The financialization of information —this “financial weapon”—marks a crucial turning point. Exclusion from banking and payment systems has become a tool of mass censorship. Examples include the disconnection of donor accounts for dissenting political campaigns (as with Gab or Julian Assange) or the blocking of payments to alternative media (such as Patreon or PayPal bans on users with “unacceptable” views). Control is no longer just over content, but over its capacity to be monetized and economically sustained. Whoever controls the payment gateways controls which voices can professionalize.
The web has centralized around a handful of platforms (Google, Meta, Apple, Amazon Web Services). A media outlet depends on them for traffic, subscribers, advertising, and hosting. Depplatforming —removing a site from AWS, deindexing it from Google, deleting it from Apple News or app stores— is an instant digital death sentence. This concentration grants a handful of Silicon Valley companies life-or-death power over global discourse.
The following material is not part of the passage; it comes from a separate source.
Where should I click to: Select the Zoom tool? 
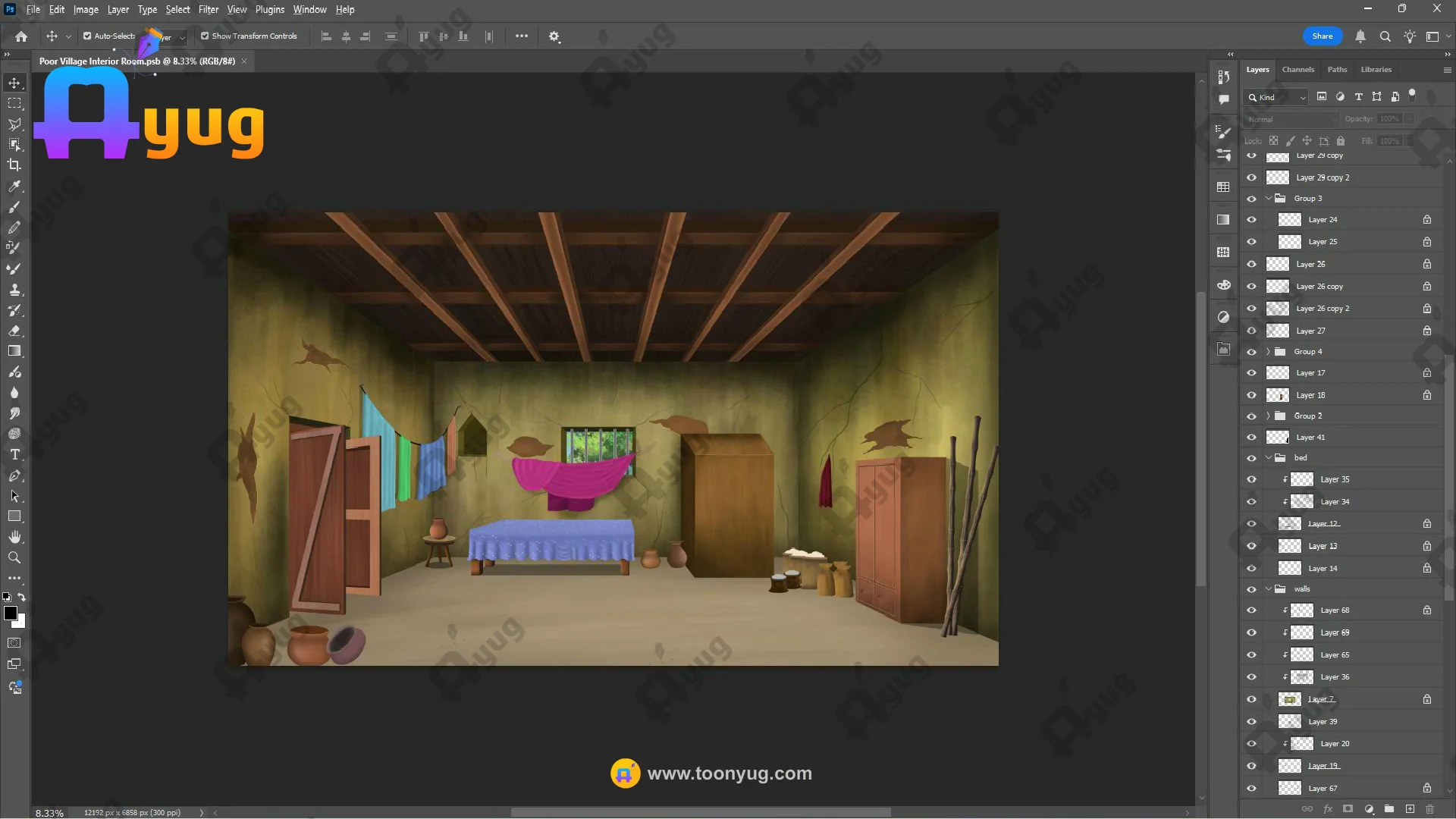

For Latin America, this conjuncture is existential. The region is characterized by weak legal frameworks, technological dependency, and political instability—in other words, a perfect storm.
We are extremely vulnerable to the uncritical importation and implementation of censorship norms and standards designed in Brussels and Silicon Valley. An algorithm trained to detect “hate speech” according to Californian cultural norms may silence legitimate debates about indigenous politics or agrarian conflicts in Latin America.
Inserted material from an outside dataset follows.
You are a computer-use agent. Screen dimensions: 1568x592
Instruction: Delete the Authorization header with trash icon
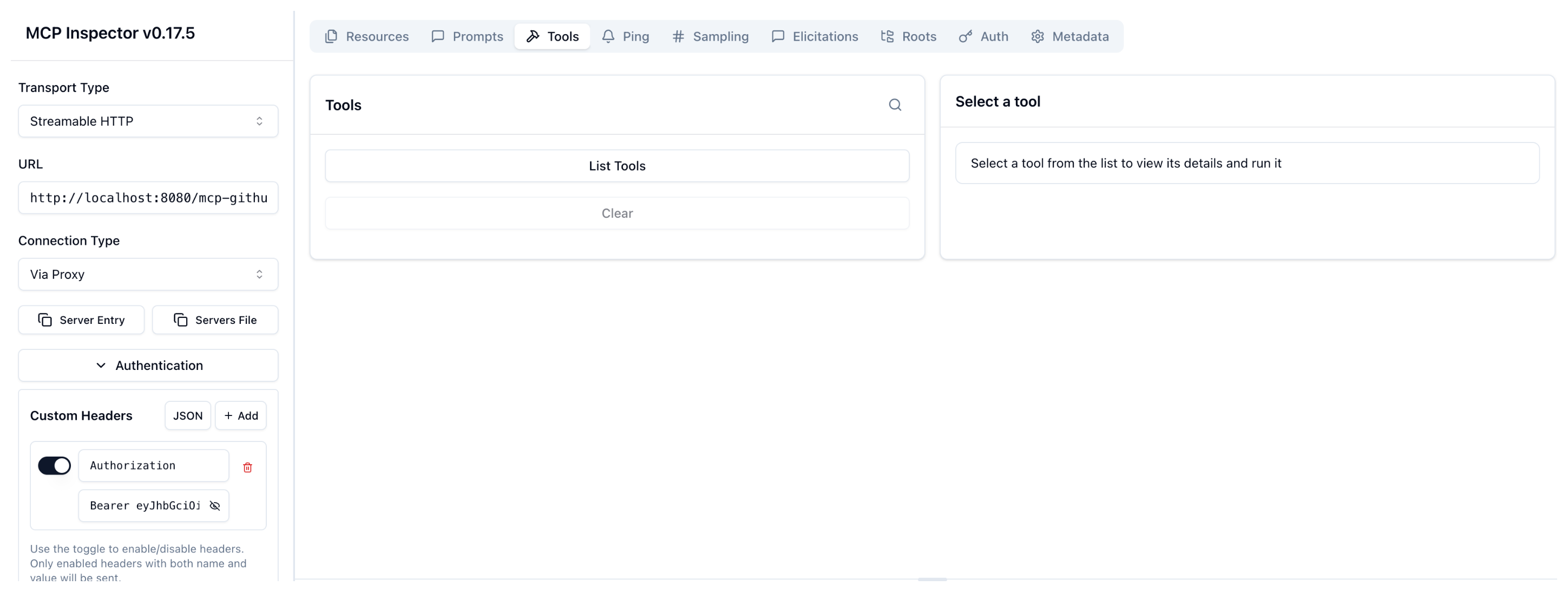247,467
Digital colonialism manifests itself in the fact that the rules of the public sphere in Latin America are written beyond its borders. The “fight against misinformation” becomes a Trojan horse through which global elites, international think tanks, and major asset managers (via ESG pressure) shape what is debated—and what is not—in the region.
[In Conclusion]
The current moment is critical because it represents the global institutionalization—on an unprecedented scale in human history—of a regime of surveillance and information control. This is not the result of a simple conspiracy, but rather the convergence of interests among governments seeking stability and control, tech corporations aiming to avoid regulation and manage reputational risk, and global financial capital (via BlackRock, Vanguard) that seeks a stable and predictable environment for its investments.
At best, the ultimate objective is not necessarily to impose a single truth, but to reduce the volatility of public discourse by eliminating radical or disruptive ideas that challenge the geopolitical and economic status quo. But again, this is at best. The greater risk lies in the creation of a domesticated, predictable, algorithmically managed public sphere—where dissent remains technically possible but is structurally invisible, irrelevant, and financially unviable.